Going through this line by line:

  • Line 1: import our library.
  • Line 3: create a PDF object.
  • Line 4: add a page.
  • Line 5: Set font: Arial, bold, size 16.
  • Line 6: Create a cell which will hold text. As per pyfpdf reference, its width is 40 units (in this case 40 mm - by default the unit is mm and the page format is A4) and its height is 10 mm. The text in the cell is “Hello world” and it’s left aligned within the cell. (For reference, an A4 page is 210 mm wide and 297 mm long.)
  • Line 7: We output our PDF to output.pdf.

Exercise: Create a test PDF. Look up the reference for the cell() member function.

You may ask yourself, where on the page does the cell with the text land up in. The answer is, the default location. Pyfpdf is a state machine in that it maintains the current location of new elements internally.

Here’s a snippet that demonstrates the following concepts:

  • Including images
  • Designating the position of a text label
  • Having multiple text labels, one after another (like customer name and address)
from fpdf import FPDF

pdf = FPDF()
pdf.set_font('Arial', 'B', 16)
pdf.image('logo.png', 10, 10, 33)

pdf.set_xy(10, 45)
pdf.cell(40, 10, 'Hello world', align='l')

pdf.set_xy(10, 80)
pdf.cell(40, 10, "Text 1",  ln=1, align='l')
pdf.cell(40, 10, "Text 2",  ln=1, align='l')
pdf.output('output.pdf', 'F')

Let’s look at this closer again:

  • Line 6: We add the image “logo.png” in our PDF. The second and third parameters describe the position of the image. The fourth parameter designates the width of the image, here 33 millimetres. Pyfpdf calculates the height of the image automatically based on the width but if you wanted to stretch the image, as per pyfpdf reference, you could provide the height as the fifth parameter.
  • Line 8: We set the X and Y coordinates of the next item to (10, 45).
  • Line 12: We create our second text label.

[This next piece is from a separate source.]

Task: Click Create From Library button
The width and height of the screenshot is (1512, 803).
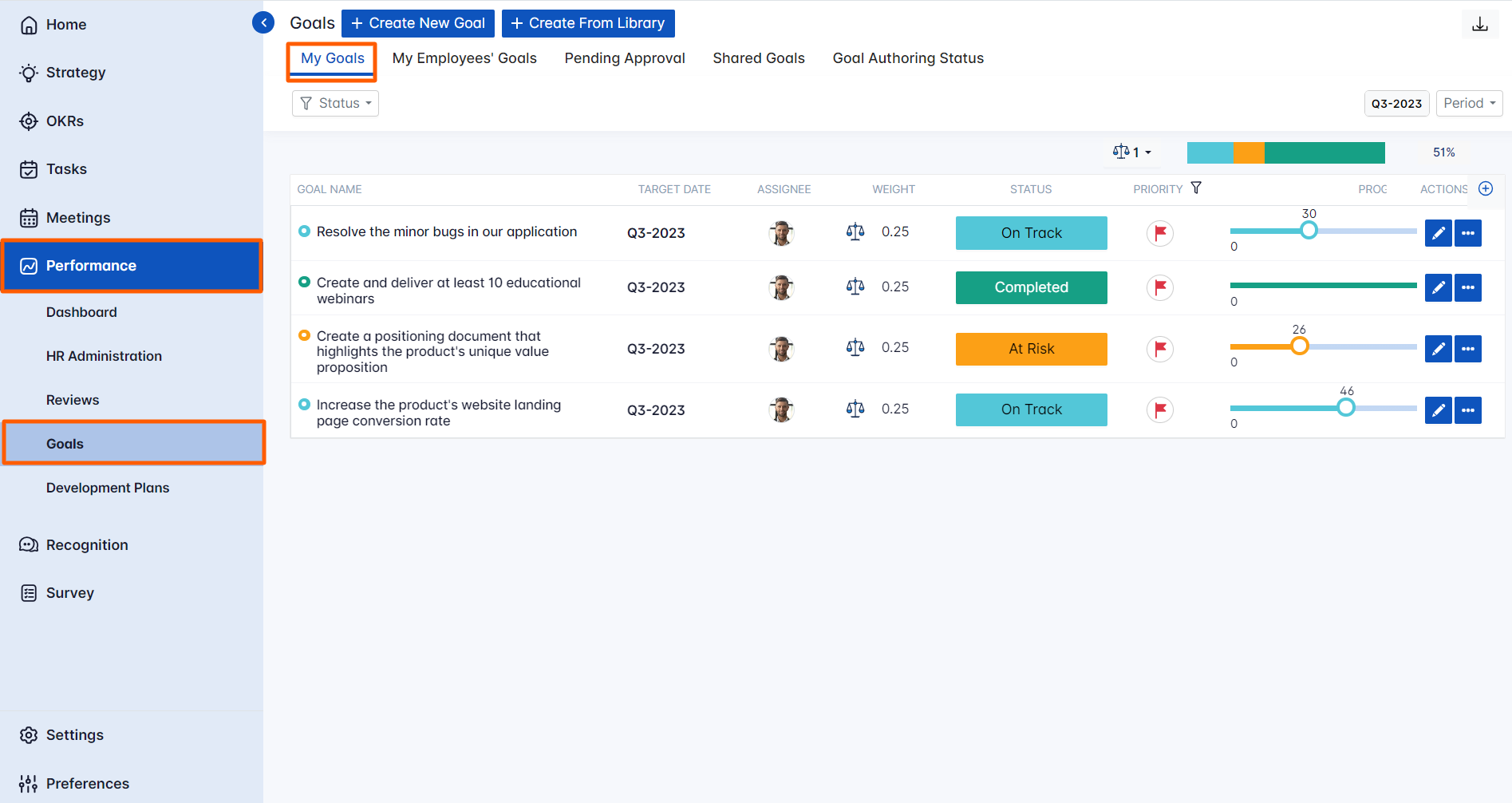Action: pyautogui.click(x=588, y=23)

It will be created at position (10, 80) and have the width and height of 40 and 10 respectively. We pass the cell() member function the named parameter “ln” (line, or line break) with the value 1 which indicates that the next cell should appear below this cell (as opposed to to the right of it which is the default).
  • Line 13: Because we passed ln=1 to the previous function call, the current X and Y positions are now shifted to right below the previous cell. This means that the text “Text 2” should appear right below the text “Text 1”.

We now have some tools available for starting to create our return form.

Exercise: Create the beginning of the return form: if you have a picture available that could be used as a logo, include it. Add a label that designates the name of your company. Add labels including the name and address of the customer. Include the barcode around top right, and a label for the order number below that.

You can also pick up an image file for the logo from here: logo. See the example PDF for inspiration if necessary.

Now, how about the table that describes the products that are being returned? Here are the clues that you need:

  • By passing the named parameter “border=1” to pdf.cell(), the cell will have borders. You can construct a table by including borders for each cell in the table.
  • If you don’t include “ln=1”, the next cell will be to the right of that cell. If you do include “ln=1”, the next cell will be below the leftmost cell on the previous line.
  • In order to have the table fit on the page, you may need to reduce the font size, e.g. to 12.

In other words, if you were to run e.g. this:

pdf.cell(40, 10, "Text 1", border=1, ln=0, align='l')
pdf.cell(80, 10, "Text 2", border=1, ln=0, align='l')
pdf.cell(30, 10, "Text 3", border=1, ln=1, align='l')
pdf.cell(40, 10, "Text 4", border=1, ln=0, align='l')
pdf.cell(80, 10, "Text 5", border=1, ln=0, align='l')
pdf.cell(30, 10, "Text 6", border=1, ln=1, align='l')

…then you’d end up with a 3x2 table, i.e. three columns and two rows. The widths of the columns would be 40, 80 and 30 mm. The heights of the rows would be 10 mm. The “ln” parameter controls the dimensions of the table.

Exercise: Put together the table showing all products that will be returned, including their product IDs, descriptions, sizes and reason code for return.

Now, the final bit missing in our PDF is the table describing the return reason codes.

Exercise: Add this table.

If you made it here, congratulations.